We make all of the sausage we serve at Purple Parrot Café and Crescent City Grill. Chef Mike Gillespie and Chef Jeremy Noffke handle all of the charcuterie duties. At any given time, one of those guys is making Andouille, mortadella, chorizo, Jagerwurst, kielbasa, bratwurst, olive loaf and several dozen others that make their way into entrees or charcuterie platters.

Sausage is versatile. Sausage is tasty, and sausage makes an excellent gift.

Your honor, the defense rests.
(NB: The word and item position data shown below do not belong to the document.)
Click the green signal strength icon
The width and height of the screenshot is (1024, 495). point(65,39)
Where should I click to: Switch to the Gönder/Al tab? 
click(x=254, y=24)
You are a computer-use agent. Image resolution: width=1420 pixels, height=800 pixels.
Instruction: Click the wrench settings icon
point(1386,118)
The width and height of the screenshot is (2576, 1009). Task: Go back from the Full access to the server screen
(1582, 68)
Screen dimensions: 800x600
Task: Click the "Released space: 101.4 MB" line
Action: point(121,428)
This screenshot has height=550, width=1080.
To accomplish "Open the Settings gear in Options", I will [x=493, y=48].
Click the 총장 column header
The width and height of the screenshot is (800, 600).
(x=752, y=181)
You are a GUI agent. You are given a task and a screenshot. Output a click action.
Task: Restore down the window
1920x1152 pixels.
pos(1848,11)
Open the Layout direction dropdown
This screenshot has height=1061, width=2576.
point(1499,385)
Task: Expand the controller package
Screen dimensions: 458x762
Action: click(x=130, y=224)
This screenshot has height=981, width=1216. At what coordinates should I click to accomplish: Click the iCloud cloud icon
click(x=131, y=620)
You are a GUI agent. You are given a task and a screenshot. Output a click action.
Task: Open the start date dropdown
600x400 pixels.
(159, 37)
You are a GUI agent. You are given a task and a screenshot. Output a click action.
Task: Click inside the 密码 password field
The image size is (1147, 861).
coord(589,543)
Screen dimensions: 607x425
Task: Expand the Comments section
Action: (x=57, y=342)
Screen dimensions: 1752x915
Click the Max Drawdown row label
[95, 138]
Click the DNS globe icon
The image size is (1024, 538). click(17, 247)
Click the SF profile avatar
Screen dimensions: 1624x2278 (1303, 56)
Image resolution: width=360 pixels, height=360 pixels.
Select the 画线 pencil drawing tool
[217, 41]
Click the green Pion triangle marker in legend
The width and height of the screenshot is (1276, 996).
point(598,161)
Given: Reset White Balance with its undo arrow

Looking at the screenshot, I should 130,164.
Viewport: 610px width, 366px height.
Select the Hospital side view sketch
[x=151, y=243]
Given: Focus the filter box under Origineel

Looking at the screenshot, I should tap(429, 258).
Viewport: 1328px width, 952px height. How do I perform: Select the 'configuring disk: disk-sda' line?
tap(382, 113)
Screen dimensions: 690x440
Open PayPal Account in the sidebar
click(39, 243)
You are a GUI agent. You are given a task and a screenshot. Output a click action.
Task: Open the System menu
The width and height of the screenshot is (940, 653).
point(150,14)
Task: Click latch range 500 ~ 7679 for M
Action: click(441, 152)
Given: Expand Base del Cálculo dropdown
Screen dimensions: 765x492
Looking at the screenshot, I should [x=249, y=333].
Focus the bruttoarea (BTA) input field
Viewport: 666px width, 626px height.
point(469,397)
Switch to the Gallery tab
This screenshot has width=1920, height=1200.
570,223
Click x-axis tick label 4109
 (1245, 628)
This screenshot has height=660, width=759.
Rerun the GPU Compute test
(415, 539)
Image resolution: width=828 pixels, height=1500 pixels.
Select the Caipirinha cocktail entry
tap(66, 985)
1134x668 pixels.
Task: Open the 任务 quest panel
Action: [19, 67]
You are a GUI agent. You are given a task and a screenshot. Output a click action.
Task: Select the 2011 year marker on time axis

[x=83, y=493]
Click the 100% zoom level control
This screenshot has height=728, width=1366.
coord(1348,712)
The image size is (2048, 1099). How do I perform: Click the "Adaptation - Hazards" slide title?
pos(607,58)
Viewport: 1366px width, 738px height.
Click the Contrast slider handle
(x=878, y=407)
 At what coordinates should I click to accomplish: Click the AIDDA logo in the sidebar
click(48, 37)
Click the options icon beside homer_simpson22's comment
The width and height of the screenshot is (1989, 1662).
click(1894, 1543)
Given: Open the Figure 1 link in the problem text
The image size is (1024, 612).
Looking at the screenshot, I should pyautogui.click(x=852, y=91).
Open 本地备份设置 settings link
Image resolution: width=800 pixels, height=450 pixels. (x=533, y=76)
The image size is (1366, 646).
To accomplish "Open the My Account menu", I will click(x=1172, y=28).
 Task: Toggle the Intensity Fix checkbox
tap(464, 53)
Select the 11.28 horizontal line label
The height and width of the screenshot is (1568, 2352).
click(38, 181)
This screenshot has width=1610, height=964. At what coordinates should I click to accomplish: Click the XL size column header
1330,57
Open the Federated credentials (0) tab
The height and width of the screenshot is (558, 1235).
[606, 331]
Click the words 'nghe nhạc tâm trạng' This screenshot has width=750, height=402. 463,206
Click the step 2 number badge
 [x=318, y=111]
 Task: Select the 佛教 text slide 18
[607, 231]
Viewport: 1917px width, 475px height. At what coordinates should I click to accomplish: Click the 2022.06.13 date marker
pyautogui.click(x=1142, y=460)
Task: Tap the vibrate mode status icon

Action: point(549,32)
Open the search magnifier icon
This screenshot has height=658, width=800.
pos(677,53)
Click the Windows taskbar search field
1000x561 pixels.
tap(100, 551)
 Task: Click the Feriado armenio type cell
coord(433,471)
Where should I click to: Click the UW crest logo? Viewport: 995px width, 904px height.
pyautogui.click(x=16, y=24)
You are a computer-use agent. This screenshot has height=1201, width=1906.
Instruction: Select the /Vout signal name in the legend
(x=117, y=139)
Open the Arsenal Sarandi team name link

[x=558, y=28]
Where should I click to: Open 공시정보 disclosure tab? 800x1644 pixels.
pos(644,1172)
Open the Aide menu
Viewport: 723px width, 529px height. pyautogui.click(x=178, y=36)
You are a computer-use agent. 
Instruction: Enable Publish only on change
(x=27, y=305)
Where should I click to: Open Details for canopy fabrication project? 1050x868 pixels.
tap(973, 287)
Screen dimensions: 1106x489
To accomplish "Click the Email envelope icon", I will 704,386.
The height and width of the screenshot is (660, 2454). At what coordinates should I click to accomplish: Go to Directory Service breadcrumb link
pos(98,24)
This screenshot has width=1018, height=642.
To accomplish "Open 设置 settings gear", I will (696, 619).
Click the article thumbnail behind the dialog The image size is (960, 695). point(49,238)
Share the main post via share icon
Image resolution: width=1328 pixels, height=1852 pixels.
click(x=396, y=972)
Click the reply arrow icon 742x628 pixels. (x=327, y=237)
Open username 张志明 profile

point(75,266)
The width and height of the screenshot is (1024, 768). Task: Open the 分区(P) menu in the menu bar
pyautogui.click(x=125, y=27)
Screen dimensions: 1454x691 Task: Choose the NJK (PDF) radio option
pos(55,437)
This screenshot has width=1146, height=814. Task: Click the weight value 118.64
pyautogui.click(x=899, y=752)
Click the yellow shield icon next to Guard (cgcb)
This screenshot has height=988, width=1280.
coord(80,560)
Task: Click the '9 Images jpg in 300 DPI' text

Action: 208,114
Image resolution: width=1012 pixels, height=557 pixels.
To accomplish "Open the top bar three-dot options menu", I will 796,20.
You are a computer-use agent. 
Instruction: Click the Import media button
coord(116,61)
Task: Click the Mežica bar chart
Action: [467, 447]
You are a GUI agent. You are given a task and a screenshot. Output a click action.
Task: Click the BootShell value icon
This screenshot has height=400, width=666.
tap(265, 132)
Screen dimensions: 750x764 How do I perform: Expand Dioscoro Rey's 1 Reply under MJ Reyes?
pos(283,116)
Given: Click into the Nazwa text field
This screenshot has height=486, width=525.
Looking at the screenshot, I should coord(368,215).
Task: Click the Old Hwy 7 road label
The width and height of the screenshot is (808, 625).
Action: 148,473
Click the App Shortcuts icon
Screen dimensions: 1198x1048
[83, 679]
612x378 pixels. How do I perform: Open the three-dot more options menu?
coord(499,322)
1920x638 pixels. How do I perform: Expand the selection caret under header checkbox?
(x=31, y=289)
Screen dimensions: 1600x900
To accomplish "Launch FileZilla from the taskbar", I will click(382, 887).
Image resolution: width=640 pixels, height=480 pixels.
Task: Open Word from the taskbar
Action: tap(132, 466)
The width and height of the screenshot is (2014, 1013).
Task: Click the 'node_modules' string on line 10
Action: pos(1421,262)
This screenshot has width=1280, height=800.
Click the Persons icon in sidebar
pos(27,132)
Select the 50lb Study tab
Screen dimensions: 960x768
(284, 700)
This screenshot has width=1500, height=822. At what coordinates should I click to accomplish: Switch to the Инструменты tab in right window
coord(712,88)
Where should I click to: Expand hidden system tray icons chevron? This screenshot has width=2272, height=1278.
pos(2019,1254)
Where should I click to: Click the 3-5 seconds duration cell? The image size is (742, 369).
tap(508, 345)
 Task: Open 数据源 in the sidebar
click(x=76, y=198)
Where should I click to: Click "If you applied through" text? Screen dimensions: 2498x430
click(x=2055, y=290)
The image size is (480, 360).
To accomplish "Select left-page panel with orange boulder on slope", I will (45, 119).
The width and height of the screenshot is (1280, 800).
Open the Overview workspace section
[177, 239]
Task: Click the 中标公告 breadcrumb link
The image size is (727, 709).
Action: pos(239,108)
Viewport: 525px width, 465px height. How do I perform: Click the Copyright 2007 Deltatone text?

Now pass the sausage.



Italian Sausage


2 Tbsp                        fennel seed

1 Tbsp                        coriander seed

3 Tbsp             kosher salt

2 Tbsp             sugar

3 Tbsp             Hungarian paprika

1/4 tsp                        cayenne pepper

2 Tbsp                        dried oregano

2 Tbsp                        dried basil

1 Tbsp                        crushed red pepper

1 Tbsp                        freshly ground black pepper

5 pounds            boneless pork butt, cut in 1-inch cubes and well chilled

1/2 cup                        cold water

1/2 cup                        red wine vinegar


Place the meat grinder parts in ice water or in freezer until needed. Chill a large bowl and the bowl of a stand mixer.


Combine the fennel and coriander seeds in a small dry skillet over medium heat and toast, stirring frequently, until fragrant, 3 to 4 minutes. Transfer the seeds to a small bowl to cool.


Mix the salt, sugar, paprika, cayenne, oregano, basil, red pepper, and black pepper with the toasted seeds. Place the pork cubes in the large bowl. Thoroughly coat the pork with the seasoning blend. Grind the meat through a small die into the mixer bowl.


Add the water and vinegar to the ground meat. Fit the mixer with the paddle. Beat on medium speed for 2 minutes. Fill sausage casings for links or keep in bulk.